** START Recorded information **
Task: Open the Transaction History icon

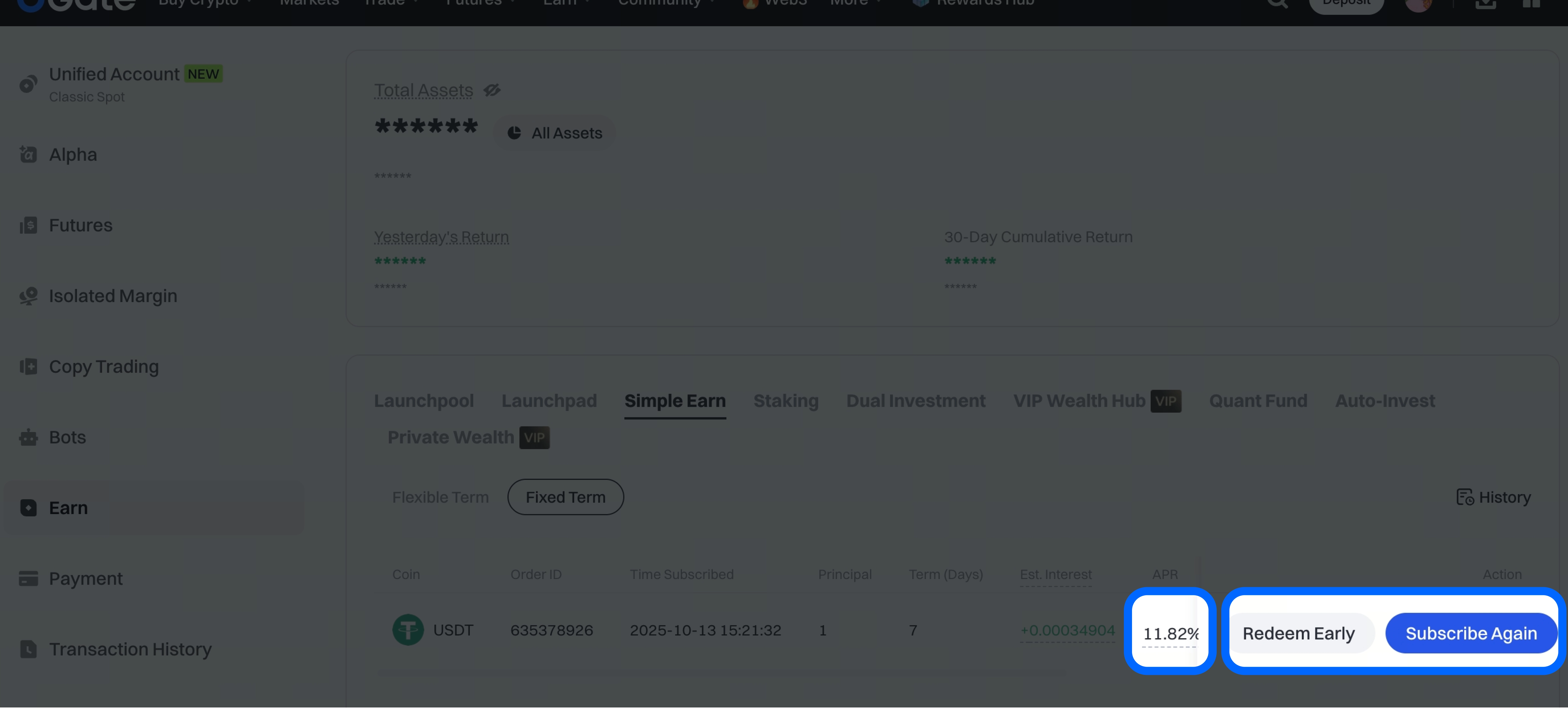Action: [x=28, y=649]
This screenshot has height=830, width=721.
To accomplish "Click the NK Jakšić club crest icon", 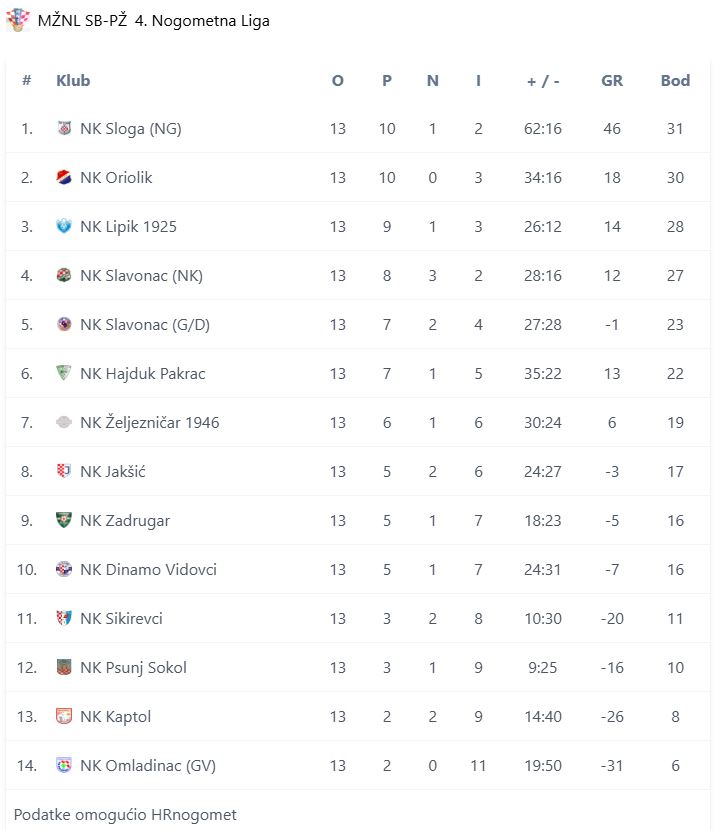I will point(65,472).
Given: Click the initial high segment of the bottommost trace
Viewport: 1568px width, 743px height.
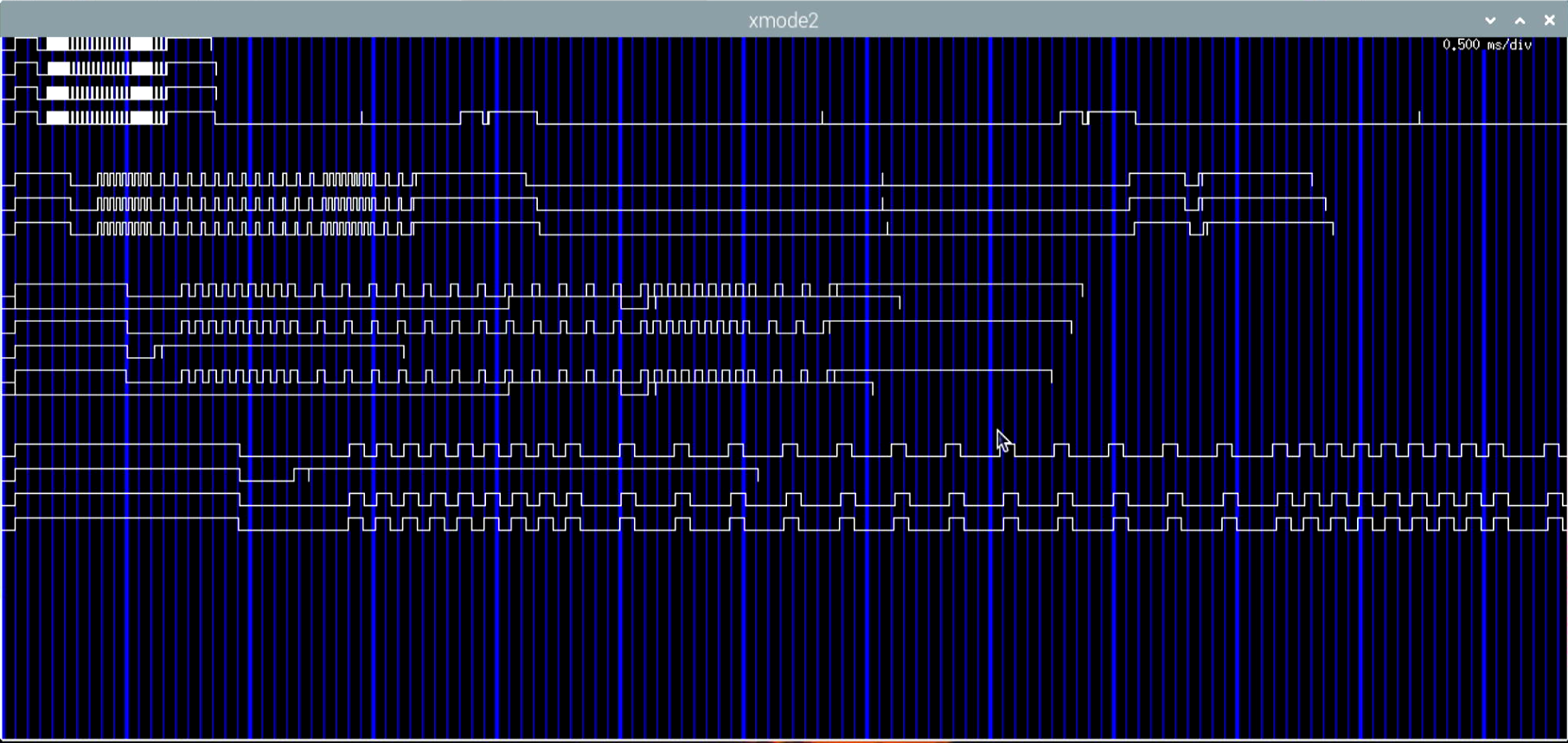Looking at the screenshot, I should (x=126, y=519).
** END Recorded information **
# Task description
Could you copy the listing above word for word, from the line containing "Given: Click the" through the end of the listing, including both ends and leaving out the pictures?

# Task solution
Given: Click the initial high segment of the bottommost trace
Viewport: 1568px width, 743px height.
Looking at the screenshot, I should (x=126, y=519).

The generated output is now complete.